Y por encima de todos, elevado sobre las alturas, permanece el imponente hotel Humboldt y el primer casino socialista de América Latina, como lo bautizó el propio Maduro. Vigila desde el cielo, en la cima del majestuoso Ávila, el pico de la cordillera que separa a la capital de la costa de La Guaira. El hotel es hoy el sitio favorito de los más adinerados de la revolución para celebrar sus fiestas y para gastar su dinero. Tan extravagante que en plena pandemia servían cócteles como si fuera el goteo salino de un hospital.
Psycho Bunny, la marca de la calavera con orejas rosas de conejo, hace furor. “¡Qué bella, me fascina!”, comenta una joven tras comprar una remera para su chico, que la llevará al paraíso exclusivo de Los Roques. El novio, top secret, es asistente de un poderoso ministro. Los precios exagerados ya no permiten a los mortales el viaje al atolón caribeño, el favorito de los hijos de los poderosos y de las modelos acompañantes de los contratistas, a 500 dólares la hora.
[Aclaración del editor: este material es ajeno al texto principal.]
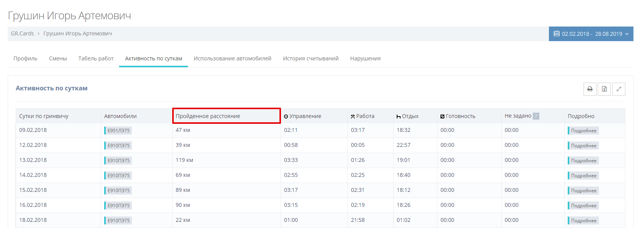The image size is (640, 228).
Task: Click the Сутки по гринвичу column header
Action: [x=44, y=116]
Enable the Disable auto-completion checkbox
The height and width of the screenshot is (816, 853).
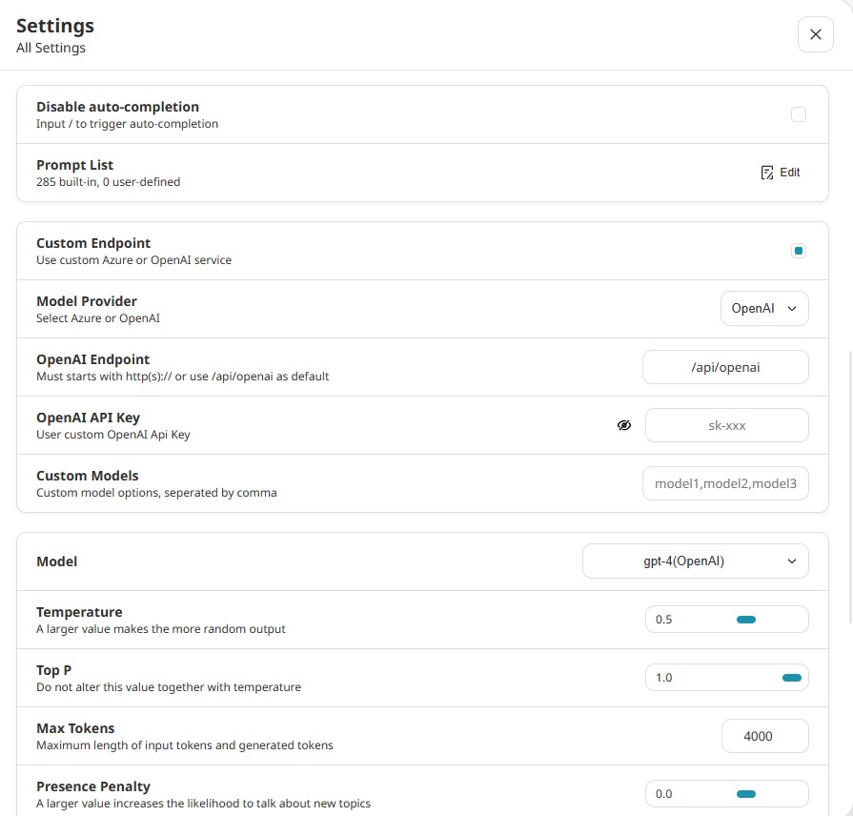[799, 114]
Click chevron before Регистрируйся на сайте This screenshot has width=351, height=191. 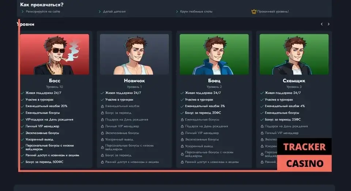[x=23, y=12]
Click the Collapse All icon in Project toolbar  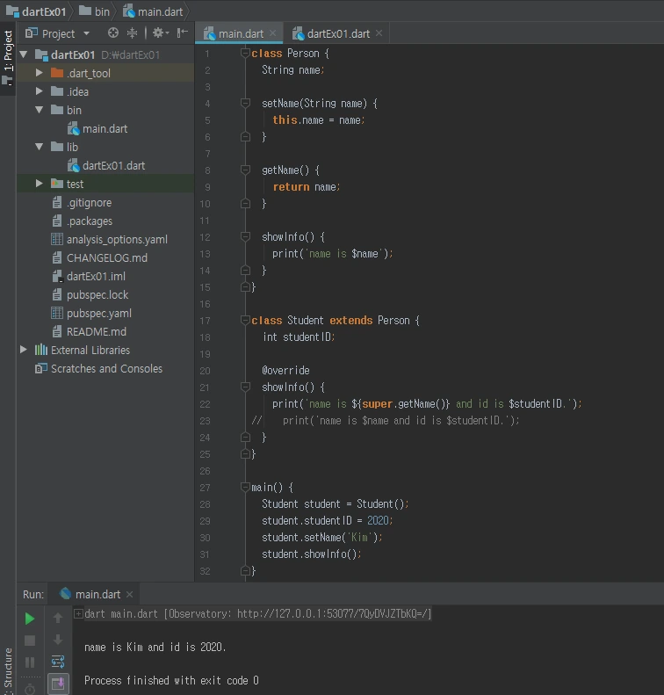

La burbuja de Caracas es lo más parecido a un inmenso plató de cine, en el que un Corvette ruge a tu lado a pocos metros de un derrame de aguas sucias y donde una Ferrari último modelo preside un concesionario a precios que supondrían 15.000 años de salario mínimo para un venezolano. Mustangs, Audis de alta gama y Lamborghinis –eso sí, a cuentagotas, porque el asfalto caraqueño tampoco está para grandes fiestas–. Por eso frente a los deportivos se imponen las “camionetas” gigantes que parecen tractores de última generación, desde las Toyotas Land Cruiser, Fortuner y Hilux a los Hummers norteamericanos.
Los casinos socialistas, otrora prohibidos por ser “lugares de perdición”, iluminan una de las noches más oscuras de la región mientras los bodegones se multiplican para vender miles y miles de productos importados gracias a la supresión de los aranceles desde Estados Unidos, España o Turquía. Aunque parezca mentira, el mismo país que hace cinco años sufría una escasez tan aguda que forzó la huida de casi siete millones de personas, la mayor diáspora del planeta.
Espejismo
“Es una ficción, lo que hace el sistema es relacionar el auge de los bodegones con una cierta mejoría en términos económicos. Lo que nosotros vemos es que la tal mejoría es mentira, no existe. El impacto económico de los bodegones sobre la economía real es mínimo, por eso es un espejismo, una pantalla para mostrar una realidad que nada tiene que ver con la economía de la gente”, desentraña Mirla Pérez, coordinadora del Centro de Investigaciones Populares.
“El ingreso promedio en los barrios de Caracas es más o menos 50 dólares, cuando mucho. El grueso de la población vive de los bonos (el último roza los cuatro dólares), de la pensión y salario mínimo (dos dólares) y de la caja CLAP (comida subvencionada)”, concluye Pérez.
¿Cuál es la arquitectura económica que sostiene la Venezuela de los bodegones? “Hay gente que acumuló mucha plata hasta 2017, cuando se pagó la deuda externa. Millonarios en dólares gracias al control de cambios, sobrefacturando importaciones, que ahora no pueden invertirlo en el exterior y lo hacen en Venezuela. Hay otra gente que está exportando y recibiendo dólares, que los invierte en el país. Tercero está la clase militar y vinculados al régimen, beneficiados de contratos. Y lo cuarto es el lavado de dinero”, responde el economista José Guerra.
Los caraqueños miran a su burbuja como si se tratara de una gigantesca lavadora, surtida por los sancionados en el exterior y por quienes temen sufrir la persecución de Estados Unidos y de Europa. “Sabemos que hay dinero del narcotráfico, de la venta de divisas, del contrabando de oro, de la trata de blancas. Ese dinero circula y se limpia a través de la compra de inmuebles, carros, bienes y montado negocios que son una fachada”, confirman fuentes económicas bajo anonimato.
Una neorrealidad impuesta a la fuerza. Y el que no esté convencido con el espejismo, que se prepare: “No voy a permitir que nadie hable mal de Venezuela, hay que hablar bien de nuestro país”, amenazó Maduro en una de sus últimas homilías televisivas.